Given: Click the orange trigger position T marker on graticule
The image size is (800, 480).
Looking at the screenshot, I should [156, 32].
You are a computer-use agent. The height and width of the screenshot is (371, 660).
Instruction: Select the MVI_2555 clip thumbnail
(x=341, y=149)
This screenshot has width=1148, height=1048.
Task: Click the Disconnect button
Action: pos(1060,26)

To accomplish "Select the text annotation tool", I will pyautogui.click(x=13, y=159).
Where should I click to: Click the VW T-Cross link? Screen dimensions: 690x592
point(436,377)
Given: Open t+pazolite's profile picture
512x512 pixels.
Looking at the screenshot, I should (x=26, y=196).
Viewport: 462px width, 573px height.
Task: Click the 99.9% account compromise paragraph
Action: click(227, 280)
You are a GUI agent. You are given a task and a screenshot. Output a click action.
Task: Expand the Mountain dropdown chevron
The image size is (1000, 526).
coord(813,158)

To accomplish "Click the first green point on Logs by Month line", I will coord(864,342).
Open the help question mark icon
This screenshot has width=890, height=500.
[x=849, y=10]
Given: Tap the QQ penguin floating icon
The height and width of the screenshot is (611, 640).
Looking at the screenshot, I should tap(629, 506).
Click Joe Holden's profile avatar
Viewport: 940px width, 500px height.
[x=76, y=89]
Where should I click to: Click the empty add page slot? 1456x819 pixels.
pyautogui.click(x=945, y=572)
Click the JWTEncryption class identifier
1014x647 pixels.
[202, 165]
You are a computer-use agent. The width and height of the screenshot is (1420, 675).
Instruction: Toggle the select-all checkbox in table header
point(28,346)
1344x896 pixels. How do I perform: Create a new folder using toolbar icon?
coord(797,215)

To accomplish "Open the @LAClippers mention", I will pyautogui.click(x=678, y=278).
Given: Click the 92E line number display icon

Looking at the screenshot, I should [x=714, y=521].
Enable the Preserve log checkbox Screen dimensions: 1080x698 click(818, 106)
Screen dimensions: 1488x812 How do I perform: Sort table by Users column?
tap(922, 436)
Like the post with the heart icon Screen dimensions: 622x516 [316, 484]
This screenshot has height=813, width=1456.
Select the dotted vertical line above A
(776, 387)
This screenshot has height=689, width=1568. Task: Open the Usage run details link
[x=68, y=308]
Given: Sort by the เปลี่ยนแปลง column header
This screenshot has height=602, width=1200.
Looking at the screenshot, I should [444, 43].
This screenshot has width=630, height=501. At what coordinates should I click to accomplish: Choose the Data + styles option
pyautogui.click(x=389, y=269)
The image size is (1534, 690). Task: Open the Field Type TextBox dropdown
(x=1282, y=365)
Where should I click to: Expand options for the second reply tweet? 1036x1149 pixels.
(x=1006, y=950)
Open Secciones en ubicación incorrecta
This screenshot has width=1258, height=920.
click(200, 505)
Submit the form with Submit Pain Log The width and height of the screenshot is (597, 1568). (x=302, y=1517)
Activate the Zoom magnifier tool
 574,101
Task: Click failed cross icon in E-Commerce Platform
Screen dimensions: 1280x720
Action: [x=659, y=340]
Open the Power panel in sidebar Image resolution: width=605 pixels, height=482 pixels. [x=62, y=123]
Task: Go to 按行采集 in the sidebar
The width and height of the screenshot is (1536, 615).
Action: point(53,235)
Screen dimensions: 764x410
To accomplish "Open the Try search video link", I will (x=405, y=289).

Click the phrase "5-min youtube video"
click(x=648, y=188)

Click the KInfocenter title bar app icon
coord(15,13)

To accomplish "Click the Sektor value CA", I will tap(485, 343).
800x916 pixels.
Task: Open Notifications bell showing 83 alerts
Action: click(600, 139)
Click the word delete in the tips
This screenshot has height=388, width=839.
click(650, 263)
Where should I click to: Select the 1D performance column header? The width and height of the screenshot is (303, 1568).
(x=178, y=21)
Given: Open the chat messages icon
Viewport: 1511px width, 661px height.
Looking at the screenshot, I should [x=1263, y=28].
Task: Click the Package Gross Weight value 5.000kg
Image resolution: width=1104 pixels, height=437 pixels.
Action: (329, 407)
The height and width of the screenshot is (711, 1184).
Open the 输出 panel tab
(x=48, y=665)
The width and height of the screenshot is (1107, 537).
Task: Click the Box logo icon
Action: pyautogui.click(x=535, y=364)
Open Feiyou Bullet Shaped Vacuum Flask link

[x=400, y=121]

* [WHAT TO PRODUCE] In the data above, find each line that has the word "computer" and copy it out.

* [ANSWER BOX]
You are a computer-use agent. The height and width of the screenshot is (371, 660).
You are a computer-use agent. The width and height of the screenshot is (1420, 675).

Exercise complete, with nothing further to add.